O fato é que o aparato legal e os dispositivos técnicos utilizados pelas agências de segurança e inteligência dos Estados Unidos garantem que as big techs forneçam dados armazenados em servidores no exterior. Além disso, essas empresas possuem condições de bloquear, remover ou transferir dados mesmo em servidores localizados em outros países, dependendo da decisão judicial. Isso já bastaria para considerar inadequado e perigoso o governo brasileiro hospedar dados de seus ministérios e suas empresas nas nuvens das big techs, mesmo que suas estruturas estejam fisicamente localizadas no país. Diante das pressões de vários países, principalmente da União Europeia, as big techs lançaram um produto para continuar extraindo e controlando os dados de países tecnodependentes chamado “Sovereign Cloud”, ou seja, nuvem soberana. Um eufemismo comercial.

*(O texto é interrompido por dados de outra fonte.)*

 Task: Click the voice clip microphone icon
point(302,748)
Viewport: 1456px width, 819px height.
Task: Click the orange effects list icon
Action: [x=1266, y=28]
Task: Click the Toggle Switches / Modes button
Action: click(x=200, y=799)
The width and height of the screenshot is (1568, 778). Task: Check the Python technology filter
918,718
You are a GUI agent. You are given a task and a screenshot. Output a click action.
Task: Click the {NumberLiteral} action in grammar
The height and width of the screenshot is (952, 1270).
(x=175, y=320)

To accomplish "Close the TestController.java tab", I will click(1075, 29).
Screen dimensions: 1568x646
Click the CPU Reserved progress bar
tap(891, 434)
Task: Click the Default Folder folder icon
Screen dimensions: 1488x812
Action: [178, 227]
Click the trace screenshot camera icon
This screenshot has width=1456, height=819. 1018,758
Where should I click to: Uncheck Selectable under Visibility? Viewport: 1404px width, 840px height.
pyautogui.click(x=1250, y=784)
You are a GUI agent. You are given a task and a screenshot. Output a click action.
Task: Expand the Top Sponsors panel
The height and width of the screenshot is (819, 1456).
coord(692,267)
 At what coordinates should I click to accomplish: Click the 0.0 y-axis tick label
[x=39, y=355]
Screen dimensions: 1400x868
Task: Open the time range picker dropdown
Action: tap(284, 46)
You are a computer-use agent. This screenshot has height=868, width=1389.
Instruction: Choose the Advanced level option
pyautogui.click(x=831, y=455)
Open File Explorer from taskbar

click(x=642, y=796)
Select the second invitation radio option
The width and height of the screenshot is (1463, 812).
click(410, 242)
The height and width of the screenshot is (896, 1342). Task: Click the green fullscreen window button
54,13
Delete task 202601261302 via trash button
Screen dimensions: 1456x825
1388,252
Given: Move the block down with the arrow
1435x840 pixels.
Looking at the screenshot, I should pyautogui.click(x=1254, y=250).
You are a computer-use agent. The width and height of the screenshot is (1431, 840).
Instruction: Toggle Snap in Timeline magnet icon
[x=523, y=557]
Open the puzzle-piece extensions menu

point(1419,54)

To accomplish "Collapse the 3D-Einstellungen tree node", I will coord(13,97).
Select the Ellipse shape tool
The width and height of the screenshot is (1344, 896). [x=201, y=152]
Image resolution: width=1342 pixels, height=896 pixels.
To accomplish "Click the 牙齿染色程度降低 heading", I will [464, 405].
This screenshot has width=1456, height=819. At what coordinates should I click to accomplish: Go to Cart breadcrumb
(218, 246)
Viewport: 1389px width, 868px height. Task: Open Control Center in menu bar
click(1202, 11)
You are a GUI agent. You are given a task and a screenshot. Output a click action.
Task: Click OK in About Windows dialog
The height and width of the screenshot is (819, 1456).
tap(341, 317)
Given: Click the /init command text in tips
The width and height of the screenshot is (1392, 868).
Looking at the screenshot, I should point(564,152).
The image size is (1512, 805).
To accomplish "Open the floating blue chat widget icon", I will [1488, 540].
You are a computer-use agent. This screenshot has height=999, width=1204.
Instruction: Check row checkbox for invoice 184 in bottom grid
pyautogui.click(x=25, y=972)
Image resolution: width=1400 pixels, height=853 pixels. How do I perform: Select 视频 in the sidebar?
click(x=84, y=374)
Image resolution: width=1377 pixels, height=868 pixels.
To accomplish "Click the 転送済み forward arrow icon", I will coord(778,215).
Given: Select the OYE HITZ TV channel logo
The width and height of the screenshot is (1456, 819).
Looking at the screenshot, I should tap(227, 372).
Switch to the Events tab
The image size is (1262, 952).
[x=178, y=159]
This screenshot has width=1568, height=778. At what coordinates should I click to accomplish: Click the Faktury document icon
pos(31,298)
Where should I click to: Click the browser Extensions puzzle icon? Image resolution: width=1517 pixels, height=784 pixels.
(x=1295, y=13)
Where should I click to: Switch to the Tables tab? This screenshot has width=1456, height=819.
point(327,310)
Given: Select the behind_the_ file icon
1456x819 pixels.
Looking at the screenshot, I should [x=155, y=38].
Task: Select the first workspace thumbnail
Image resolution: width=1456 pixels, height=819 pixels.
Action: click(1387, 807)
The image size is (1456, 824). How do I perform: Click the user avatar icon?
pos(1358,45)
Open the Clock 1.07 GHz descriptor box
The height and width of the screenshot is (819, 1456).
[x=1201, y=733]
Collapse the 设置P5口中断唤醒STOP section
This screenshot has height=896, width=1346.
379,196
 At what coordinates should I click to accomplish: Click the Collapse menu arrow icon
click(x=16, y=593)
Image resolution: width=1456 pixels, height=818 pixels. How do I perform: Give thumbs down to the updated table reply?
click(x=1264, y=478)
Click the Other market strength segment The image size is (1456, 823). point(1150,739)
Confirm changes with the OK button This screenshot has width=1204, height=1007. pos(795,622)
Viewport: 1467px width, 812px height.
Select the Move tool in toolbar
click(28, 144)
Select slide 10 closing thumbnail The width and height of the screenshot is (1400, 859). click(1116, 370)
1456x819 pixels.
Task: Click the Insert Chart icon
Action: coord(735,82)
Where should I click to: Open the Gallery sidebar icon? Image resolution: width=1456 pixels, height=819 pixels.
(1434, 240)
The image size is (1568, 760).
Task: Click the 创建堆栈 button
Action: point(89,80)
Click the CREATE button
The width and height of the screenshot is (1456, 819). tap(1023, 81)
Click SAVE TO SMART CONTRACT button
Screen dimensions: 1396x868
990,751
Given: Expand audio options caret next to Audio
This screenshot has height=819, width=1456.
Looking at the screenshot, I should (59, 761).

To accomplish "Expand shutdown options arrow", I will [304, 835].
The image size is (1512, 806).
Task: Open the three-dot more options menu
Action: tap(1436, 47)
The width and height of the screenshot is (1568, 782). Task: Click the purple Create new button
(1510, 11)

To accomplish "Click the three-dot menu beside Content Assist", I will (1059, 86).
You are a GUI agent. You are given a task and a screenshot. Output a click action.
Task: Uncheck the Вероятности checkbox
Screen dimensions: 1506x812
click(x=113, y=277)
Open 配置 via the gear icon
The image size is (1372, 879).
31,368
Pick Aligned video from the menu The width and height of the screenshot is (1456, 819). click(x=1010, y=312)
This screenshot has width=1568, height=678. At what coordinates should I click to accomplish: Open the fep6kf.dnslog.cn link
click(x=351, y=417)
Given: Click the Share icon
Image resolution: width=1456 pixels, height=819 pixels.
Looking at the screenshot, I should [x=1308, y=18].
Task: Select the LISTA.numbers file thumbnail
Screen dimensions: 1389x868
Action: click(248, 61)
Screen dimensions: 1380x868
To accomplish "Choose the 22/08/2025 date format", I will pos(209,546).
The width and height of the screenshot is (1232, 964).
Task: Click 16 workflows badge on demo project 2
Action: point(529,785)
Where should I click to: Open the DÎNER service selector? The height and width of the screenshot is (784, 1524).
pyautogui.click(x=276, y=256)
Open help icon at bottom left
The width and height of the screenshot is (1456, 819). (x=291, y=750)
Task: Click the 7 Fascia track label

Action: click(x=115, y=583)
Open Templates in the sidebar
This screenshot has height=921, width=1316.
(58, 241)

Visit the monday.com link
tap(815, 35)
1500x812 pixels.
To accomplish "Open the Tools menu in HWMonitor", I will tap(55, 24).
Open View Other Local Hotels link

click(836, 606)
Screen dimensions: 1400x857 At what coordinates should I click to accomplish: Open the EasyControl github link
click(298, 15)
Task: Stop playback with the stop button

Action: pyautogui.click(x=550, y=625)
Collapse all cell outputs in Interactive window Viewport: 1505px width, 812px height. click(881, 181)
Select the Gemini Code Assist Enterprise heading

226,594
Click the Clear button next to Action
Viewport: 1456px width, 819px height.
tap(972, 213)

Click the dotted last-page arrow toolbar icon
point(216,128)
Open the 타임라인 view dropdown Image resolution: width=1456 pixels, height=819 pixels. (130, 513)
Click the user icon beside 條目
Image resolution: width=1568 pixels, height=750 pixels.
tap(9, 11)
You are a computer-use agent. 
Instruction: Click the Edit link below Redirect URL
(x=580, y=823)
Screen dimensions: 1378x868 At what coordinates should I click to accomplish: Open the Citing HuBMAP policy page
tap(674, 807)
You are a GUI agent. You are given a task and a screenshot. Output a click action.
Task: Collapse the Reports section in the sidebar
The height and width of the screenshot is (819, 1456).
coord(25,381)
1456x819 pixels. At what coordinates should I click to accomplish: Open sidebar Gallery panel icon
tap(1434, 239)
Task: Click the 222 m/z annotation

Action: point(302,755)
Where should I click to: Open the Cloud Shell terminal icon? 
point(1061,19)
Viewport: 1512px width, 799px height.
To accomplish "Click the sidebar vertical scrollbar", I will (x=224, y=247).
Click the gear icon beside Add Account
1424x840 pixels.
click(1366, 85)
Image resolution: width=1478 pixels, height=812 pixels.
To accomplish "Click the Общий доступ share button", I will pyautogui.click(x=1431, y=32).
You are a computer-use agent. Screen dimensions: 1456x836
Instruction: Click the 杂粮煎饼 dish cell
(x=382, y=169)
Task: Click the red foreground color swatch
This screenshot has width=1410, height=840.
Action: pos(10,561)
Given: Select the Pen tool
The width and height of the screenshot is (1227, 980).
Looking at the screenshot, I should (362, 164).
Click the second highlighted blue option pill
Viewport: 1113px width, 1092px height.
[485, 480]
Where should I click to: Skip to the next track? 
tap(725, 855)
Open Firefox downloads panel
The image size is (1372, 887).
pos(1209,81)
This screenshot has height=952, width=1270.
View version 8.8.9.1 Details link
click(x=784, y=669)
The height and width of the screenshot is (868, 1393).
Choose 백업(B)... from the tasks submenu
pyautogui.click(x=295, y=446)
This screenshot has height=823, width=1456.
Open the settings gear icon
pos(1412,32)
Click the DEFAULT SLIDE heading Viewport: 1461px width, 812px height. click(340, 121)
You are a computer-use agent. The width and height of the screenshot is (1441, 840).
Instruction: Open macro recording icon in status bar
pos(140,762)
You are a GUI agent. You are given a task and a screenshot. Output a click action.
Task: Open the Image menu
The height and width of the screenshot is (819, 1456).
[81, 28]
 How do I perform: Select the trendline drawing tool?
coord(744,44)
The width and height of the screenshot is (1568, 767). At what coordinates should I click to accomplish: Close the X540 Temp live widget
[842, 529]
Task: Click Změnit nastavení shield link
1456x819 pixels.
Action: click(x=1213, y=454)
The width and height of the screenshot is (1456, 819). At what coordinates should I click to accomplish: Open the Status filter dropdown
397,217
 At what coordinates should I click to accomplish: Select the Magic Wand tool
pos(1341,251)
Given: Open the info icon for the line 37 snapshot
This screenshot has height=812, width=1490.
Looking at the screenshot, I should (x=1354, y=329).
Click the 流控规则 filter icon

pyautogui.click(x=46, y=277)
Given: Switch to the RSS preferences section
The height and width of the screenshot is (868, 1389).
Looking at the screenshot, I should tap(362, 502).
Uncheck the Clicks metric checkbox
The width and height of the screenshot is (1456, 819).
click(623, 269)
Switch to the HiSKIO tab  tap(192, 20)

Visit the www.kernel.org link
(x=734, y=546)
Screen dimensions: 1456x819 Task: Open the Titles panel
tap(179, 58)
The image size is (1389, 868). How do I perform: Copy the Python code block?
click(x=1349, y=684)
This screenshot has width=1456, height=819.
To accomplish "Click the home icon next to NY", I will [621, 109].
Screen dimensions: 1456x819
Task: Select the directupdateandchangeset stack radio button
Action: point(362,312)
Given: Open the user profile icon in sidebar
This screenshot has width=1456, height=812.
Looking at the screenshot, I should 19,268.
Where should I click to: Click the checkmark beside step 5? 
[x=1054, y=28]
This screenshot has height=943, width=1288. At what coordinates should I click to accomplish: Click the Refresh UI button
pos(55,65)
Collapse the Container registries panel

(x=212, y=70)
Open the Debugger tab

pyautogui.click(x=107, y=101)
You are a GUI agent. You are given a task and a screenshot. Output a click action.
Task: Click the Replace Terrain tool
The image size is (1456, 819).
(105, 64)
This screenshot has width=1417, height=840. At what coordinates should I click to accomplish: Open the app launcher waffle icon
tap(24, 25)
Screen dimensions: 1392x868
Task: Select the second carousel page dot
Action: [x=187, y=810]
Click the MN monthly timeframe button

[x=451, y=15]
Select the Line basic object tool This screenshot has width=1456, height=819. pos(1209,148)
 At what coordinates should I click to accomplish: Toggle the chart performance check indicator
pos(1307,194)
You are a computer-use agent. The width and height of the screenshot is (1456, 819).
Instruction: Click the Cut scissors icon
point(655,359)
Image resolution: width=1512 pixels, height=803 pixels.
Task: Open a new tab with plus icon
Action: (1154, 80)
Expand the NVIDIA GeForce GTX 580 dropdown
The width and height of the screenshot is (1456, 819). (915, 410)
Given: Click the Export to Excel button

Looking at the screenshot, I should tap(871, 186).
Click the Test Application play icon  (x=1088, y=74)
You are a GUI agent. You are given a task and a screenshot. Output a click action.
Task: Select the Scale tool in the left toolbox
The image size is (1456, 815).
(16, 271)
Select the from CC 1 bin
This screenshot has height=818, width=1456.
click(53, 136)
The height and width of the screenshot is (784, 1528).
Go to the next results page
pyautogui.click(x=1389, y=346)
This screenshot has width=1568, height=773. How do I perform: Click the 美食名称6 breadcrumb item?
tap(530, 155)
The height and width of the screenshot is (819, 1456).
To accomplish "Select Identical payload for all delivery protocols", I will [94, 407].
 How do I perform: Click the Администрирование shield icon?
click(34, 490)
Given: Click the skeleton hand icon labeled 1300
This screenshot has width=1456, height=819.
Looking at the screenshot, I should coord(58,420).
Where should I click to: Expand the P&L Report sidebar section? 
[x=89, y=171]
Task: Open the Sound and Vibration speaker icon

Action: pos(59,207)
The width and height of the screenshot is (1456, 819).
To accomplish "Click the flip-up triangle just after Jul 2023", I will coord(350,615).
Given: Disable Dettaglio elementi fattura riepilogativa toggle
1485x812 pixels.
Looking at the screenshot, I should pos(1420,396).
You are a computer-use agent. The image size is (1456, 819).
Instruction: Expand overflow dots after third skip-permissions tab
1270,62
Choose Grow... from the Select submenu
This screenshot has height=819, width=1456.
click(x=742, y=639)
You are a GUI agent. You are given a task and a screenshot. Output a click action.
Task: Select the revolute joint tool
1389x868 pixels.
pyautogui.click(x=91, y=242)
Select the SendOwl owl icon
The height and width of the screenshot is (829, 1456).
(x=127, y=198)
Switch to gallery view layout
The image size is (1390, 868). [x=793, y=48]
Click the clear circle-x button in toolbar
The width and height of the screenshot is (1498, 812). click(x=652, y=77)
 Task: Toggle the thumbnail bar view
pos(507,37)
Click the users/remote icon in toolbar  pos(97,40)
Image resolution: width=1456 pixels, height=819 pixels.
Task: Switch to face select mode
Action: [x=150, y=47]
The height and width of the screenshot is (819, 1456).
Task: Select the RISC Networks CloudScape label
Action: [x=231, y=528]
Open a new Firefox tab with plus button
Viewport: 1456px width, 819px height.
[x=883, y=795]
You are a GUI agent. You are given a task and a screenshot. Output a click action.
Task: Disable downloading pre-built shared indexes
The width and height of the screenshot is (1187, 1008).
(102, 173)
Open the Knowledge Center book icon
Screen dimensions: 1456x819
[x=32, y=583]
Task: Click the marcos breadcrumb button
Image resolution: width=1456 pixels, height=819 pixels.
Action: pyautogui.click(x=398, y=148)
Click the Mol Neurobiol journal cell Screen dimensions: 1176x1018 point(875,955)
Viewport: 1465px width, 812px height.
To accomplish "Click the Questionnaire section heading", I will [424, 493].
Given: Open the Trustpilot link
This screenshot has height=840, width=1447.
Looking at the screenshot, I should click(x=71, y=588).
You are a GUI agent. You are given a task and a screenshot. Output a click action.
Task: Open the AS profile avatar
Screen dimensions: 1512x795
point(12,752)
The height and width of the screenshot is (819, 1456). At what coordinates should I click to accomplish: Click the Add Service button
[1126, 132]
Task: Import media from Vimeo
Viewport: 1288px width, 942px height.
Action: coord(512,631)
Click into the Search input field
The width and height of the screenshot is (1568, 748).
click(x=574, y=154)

Essa proposta do ministro Fernando Haddad permite discutir a ausência de uma plano que incorpore a tecnologia ao centro das decisões da política econômica do governo. Todavia, seria importante observar que podemos buscar soberania, autonomia e governança nacional das tecnologias. Temos possibilidades de construir alianças estratégicas principalmente com os BRICS. Mas, sem um plano tecnológico nacional não deixaremos nossa condição de dependência tecnológica aguda.